In Gold Beach, Ore., last summer, community members used underwater firecrackers to scare off the marine mammals that snag salmon from fishermen's lines and lounge on boats and docks at the mouth of the Rogue River.
No similar steps have followed in northwest California, although one area fishing group will consider options during a February meeting.
"It will certainly be a subject," said Humboldt County supervisor Jimmy Smith, chairman of the Management Zone Fisheries Coalition, a group of mostly ocean recreational fishermen who target salmon from the Klamath River and its tributaries.

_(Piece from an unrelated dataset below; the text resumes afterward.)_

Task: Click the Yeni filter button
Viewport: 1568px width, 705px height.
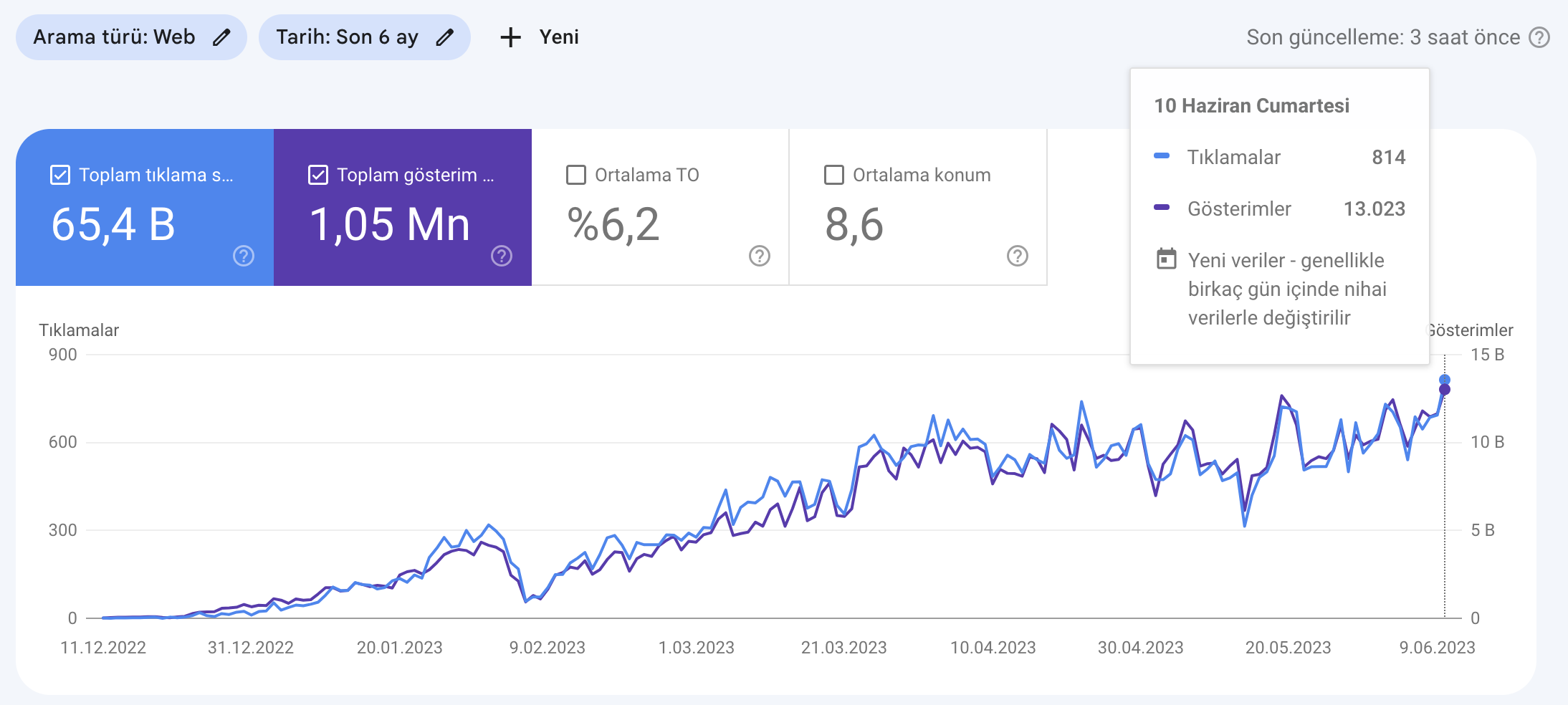Action: coord(540,37)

In October, the coalition discussed possible pinniped control measures, noting that the Rogue River program could work at the mouth of the Klamath River.
The California Department of Fish and Game has not pursued pinniped control steps. But marine biologist John Mello takes complaints from fishermen.

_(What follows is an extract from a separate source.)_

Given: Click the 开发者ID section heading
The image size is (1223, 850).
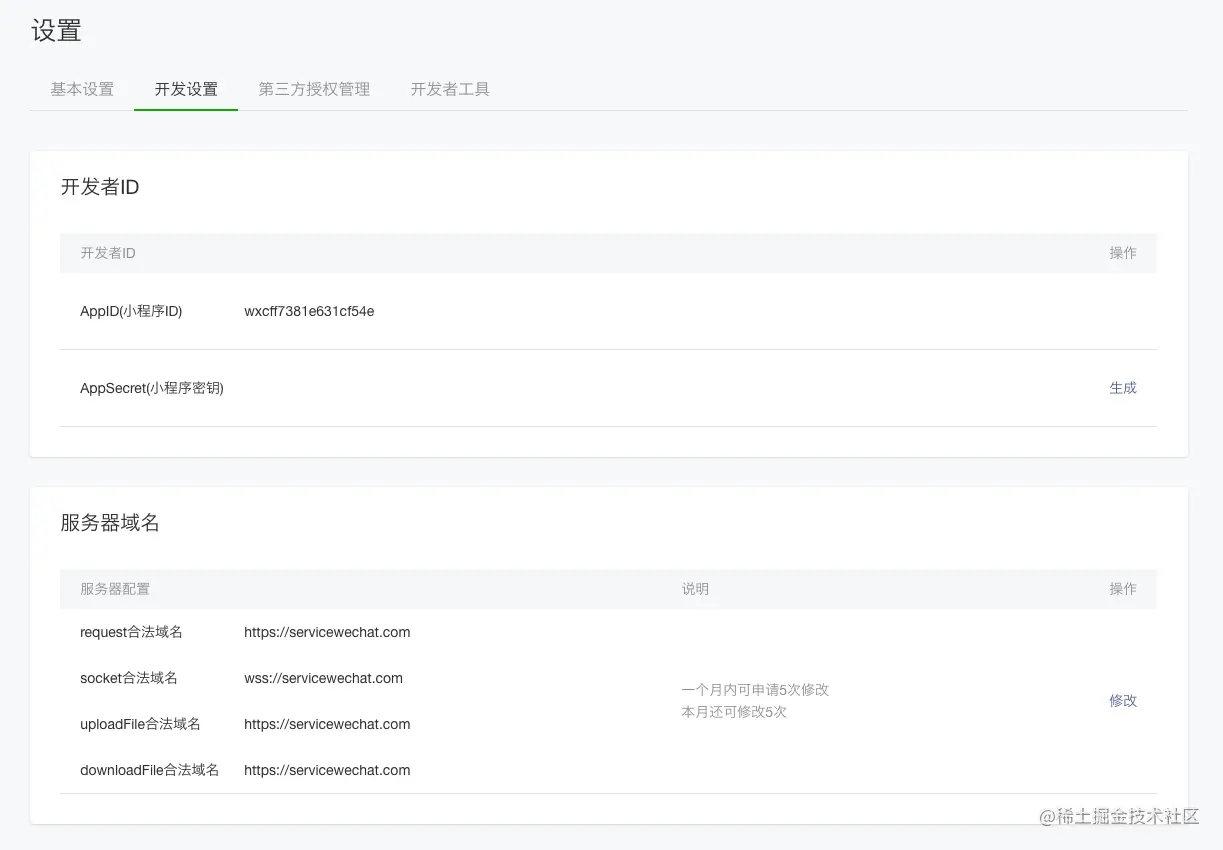Looking at the screenshot, I should click(x=100, y=187).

"Certain animals will follow the boats and it can be a lot of trouble," Mello said.
Small groups of sea lions that visit communities cause trouble by leaving waste on docks, climbing aboard boats, sinking smaller vessels with their weight.
"They're a real nuisance," said Crescent City harbormaster Richard Young. "But they're also a resident of the coast."
The harbor builds docks to keep the creatures off of walkways and boats. A couple of years ago, the harbor copied a Eureka effort that posted a blow-up killer whale to scare them off. They got used to it and returned.
"They're way too aggressive and it should be open season," said Branten Bottom, a salmon and crab fisherman who has worked along the west coast for 16 years.
Not all visitors agree.
"The tourists love ¬Ďem," Young said.
The pinnipeds cause some problems in local waters for people, said Lanni Hall, director of the Northcoast Marine Mammal Center.
"There are sea lions that love to steal off lines. It's fast food," Hall said, noting complaints from fishermen on the Smith River. "Where you have salmon, you have sea lions."
Hall's concerns with hazing projects focus on people mistaking the more assertive California sea lion with the Steller sea lion, listed as threatened under the Endangered Species Act. And Crescent City's open harbor does not foster the same problems as the mouth of the Rogue River in Oregon, where fish and sea lions congregate.
Garth Griffin, a marine biologist with the National Marine Fisheries Service out Portland, Ore., points to the Rogue River hazing project as a model where community and business members joined to fund and enact the scare tactics.
But that effort fails to cull the large population as killing would, said Chuck Blackburn, a member of the Management Zone Fisheries Coalition and a Del Norte County Supervisor.
"Hazing may help. It's not the solution," said Blackburn, a former fishing guide who has seen the animals swim miles up the Klamath and Smith rivers. "The populations have increased tremendously."
The California sea lion population has grown to about 300,000 and remains federally protected under the Marine Mammal Protection Act of 1972. That act was due for reauthorization in 1994.
"Things have changed, you know, it's 30 years later now. Possibly, they don't need that protection," said Joe Cordaro, a wildlife biologist with the National Marine Fisheries Service out of Long Beach, Calif. "It's a tough juggling act."